(Accurately locating anything in the Sudtmarkt was problematic, but where there was a need—and urgency—there was a way: and with four reference points, theodolites, and standardized lengths of chain, positioning to within a couple of inches at a distance of up to a mile was perfectly achievable. Besides, Gunnar had insisted on three-inch accuracy with the icy certainty of punishment from above to back him up. And so it was done.)
“This is the entry point?” asked the visitor.
“Yes, my lord.” Gunnar turned and gestured towards a nearby copse of trees, climbing the gentle slope. “And right over—there, past the tree line—you should just be able to see the tower for the department store on Pennsylvania Avenue. Site three is, I’m afraid, not visible from here, being on the other side of the river, but construction is complete. We carried out our intrusion tests yesterday shortly after closing time and everything worked perfectly.”
“Intrusion tests?”
“A courier, outfitted with cover as a tourist, to make sure our proposed sites were workable. They crossed over ten minutes after the museum closed, to ensure there were no human witnesses, then made their way out when the alarm system went off. Their story was that they’d been in the rest room and hadn’t noticed the time. Along the way, they check for motion detectors in the rest rooms, that sort of thing, to ensure a witness-free transit point.”
“Excellent. And the others?”
“Shops are a little bit harder to probe, so I checked the store in reverse, myself—I crossed over from the other side. Found we were three inches too low on this side, so I raised the platform accordingly. We will have to risk their store security noticing that they lost a shopper, but they are most likely to assume that I was simply an artful thief.”
One of the visiting lord’s companions was making notes in a planner; another of them held a large parasol above his lordship’s head. His lordship looked thoughtful for a few seconds. “And how do you probe the third site?”

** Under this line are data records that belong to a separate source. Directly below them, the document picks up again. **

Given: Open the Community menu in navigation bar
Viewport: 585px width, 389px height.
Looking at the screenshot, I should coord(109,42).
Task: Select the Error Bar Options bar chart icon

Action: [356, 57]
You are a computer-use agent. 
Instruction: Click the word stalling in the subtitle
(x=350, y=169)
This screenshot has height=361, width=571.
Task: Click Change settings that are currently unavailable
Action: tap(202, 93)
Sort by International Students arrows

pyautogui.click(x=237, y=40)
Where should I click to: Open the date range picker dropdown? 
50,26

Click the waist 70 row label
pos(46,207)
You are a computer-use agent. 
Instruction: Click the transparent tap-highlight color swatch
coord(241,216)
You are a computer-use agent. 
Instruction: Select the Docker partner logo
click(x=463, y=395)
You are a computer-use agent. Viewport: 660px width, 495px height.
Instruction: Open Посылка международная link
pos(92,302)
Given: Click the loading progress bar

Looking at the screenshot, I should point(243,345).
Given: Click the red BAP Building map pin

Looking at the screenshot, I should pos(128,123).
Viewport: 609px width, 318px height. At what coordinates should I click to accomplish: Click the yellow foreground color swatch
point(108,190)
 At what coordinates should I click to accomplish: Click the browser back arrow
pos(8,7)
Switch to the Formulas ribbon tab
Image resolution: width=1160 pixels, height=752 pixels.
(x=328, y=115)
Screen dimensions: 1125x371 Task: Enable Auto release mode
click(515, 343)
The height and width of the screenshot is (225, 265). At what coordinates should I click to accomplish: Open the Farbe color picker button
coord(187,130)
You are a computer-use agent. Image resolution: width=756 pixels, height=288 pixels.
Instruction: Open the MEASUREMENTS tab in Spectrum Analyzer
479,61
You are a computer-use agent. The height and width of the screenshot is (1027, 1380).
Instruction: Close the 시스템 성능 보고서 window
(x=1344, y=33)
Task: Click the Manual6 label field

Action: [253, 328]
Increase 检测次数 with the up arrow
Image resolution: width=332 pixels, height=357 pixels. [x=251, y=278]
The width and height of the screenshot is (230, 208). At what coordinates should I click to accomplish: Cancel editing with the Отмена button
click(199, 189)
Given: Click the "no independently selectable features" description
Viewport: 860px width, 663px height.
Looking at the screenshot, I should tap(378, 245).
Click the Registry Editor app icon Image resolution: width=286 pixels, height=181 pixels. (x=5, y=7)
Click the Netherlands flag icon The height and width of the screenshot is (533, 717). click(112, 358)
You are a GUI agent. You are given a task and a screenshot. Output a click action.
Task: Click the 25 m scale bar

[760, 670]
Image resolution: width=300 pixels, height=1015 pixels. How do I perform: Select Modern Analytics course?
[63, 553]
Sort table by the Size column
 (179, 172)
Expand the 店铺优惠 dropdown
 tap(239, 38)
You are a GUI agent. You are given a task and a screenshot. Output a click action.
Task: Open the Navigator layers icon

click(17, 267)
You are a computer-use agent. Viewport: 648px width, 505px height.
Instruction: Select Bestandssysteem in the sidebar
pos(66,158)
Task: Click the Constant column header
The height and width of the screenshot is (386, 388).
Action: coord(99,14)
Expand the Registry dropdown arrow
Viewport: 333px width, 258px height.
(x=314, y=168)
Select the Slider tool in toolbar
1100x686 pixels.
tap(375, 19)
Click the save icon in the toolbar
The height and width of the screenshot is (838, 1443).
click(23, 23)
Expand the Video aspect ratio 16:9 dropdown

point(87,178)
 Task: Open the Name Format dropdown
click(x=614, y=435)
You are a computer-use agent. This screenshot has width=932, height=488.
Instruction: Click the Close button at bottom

“Ah, well.” Gunnar froze for a few seconds. “That one we can’t send a world-walker into. We can fool store security guards who are looking for shoplifters, but soldiers with machine guns are another matter. We will just have to do it blind and get it right first time. On the other hand, I managed to get a verified GPS reading and a distance estimate to the façade from the car park by pretending to be lost tourists, and the outer dimensions of the building itself are well-known. I am certain—I place my honor on it—that site three is within four or five feet of the geometric center of the complex, at ground level.”
“What about the subway station?”
“It’s been closed since 9/11, unfortunately, otherwise that would be ideal. Damned amateurs with their box-cutters . . .”
“Leave me. Not you, Gunnar.”
Gunnar stared at his visitor. “My lord?”
The parasol- and planner-bearers and the bodyguards were also staring at his lordship. “All of you, go and wait with the carriage a while. I must talk with Sir Gunnar in confidence.”
Heads ducked; without further ado, the servants and guards backed away then turned and filed towards the edge of the clearing. His lordship watched with ill-concealed impatience until the last of them was out of easy earshot, before turning to Gunnar.
“You must tell me the truth, sir. I’m informed that our superiors have a definite goal in mind, for which they require certain assurances. Both our necks—and those of others—are at risk should this scheme fail. If, in your estimate, it is doomed, please say so now. There will be censure, certainly, but it will be nothing compared to the punishment that will fall on both of us should we make the attempt and fail.”
Gunnar nodded thoughtfully. “Your staff, how many of them? . . .”
“At least two spies, for opposing factions.”
“Ah, well that makes it clear, then.” Gunnar took a deep breath. “This is a huge risk we’re taking. And you just revealed your internal security coverage. You know that, don’t you?”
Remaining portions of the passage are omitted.